The building was built in the years 1876-1881 and the opening ceremony took place on 7th February 1885. Rudolfinum was built as a multipurpose cultural center with a concert hall and exhibition halls at the occasion of 50th anniversary of the Czech Savings Bank, which requested the building was named after the successor to the Habsburg throne, Archduke Rudolph.

The construction was entrusted to the architects Josef Zítek and Josef Schulz and was completed in 1881. In 1884 a concert hall Dvořák Hall was established. There are also two smaller concert halls - Suk Hall and Kubelíkova hall – mainly for chamber music.

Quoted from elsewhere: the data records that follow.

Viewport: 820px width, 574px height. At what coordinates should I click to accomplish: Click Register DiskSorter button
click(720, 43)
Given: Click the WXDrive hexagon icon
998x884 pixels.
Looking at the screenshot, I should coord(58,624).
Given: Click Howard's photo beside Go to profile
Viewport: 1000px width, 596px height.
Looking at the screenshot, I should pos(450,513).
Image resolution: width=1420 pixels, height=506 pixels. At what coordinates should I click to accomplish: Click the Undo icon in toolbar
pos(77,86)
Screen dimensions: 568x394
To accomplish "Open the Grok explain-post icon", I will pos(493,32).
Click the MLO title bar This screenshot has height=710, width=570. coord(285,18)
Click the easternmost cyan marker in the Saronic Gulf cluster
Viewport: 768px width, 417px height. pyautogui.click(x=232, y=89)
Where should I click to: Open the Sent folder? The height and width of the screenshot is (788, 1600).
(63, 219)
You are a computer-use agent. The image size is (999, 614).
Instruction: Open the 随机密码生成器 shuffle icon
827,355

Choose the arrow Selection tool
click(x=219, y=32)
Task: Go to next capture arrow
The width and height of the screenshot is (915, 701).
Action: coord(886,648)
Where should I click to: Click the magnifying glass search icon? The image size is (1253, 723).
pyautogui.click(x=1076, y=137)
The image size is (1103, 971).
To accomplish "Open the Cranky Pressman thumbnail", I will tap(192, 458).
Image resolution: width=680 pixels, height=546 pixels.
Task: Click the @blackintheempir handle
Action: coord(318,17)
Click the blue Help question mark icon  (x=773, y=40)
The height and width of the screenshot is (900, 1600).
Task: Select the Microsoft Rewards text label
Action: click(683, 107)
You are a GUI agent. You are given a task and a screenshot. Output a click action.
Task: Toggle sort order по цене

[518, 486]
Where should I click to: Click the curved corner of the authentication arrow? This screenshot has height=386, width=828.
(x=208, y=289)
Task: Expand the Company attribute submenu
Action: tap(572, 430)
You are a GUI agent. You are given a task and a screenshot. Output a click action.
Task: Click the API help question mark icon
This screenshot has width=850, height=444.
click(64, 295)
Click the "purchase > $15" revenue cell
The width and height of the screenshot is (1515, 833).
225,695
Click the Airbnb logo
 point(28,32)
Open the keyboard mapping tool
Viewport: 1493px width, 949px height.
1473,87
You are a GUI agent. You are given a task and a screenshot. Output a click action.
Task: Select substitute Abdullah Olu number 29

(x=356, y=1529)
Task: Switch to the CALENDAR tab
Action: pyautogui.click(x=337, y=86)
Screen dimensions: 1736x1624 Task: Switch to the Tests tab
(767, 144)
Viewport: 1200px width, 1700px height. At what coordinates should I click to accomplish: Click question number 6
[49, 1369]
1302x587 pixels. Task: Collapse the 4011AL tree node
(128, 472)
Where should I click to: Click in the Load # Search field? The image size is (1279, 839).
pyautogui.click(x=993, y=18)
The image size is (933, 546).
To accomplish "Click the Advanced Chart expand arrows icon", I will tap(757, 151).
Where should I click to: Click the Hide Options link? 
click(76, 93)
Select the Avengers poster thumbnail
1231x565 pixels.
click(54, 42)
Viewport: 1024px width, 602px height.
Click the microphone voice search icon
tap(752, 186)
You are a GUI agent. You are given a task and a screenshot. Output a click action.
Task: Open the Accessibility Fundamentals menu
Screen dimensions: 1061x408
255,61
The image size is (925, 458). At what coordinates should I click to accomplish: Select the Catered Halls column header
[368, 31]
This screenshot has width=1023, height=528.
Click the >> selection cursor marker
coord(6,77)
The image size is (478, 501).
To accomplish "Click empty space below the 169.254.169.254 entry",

After Czechoslovakia was established the building was known as the House of Artists. It has been modified several times in the inter-war period, even the Czechoslovak Parliament resided there  from 1919 to the 1941st. In 1920, 1927 and 1934 President of the Republic of Czechoslovakia Tomáš Garrigue Masaryk was elected there. In the axis of today's Dvořák Hall under the organ there stood a marble statue of President Masaryk by Jan Štursa, which is now located in Rothmayer hall in front of the Spanish Hall of Prague Castle.

In the postwar period, the building was headquarters of the Music Faculty of the Academy of Performing Arts and the Czech Philharmonic Orchestra. The most recent complete renovation took place in 1990-1992.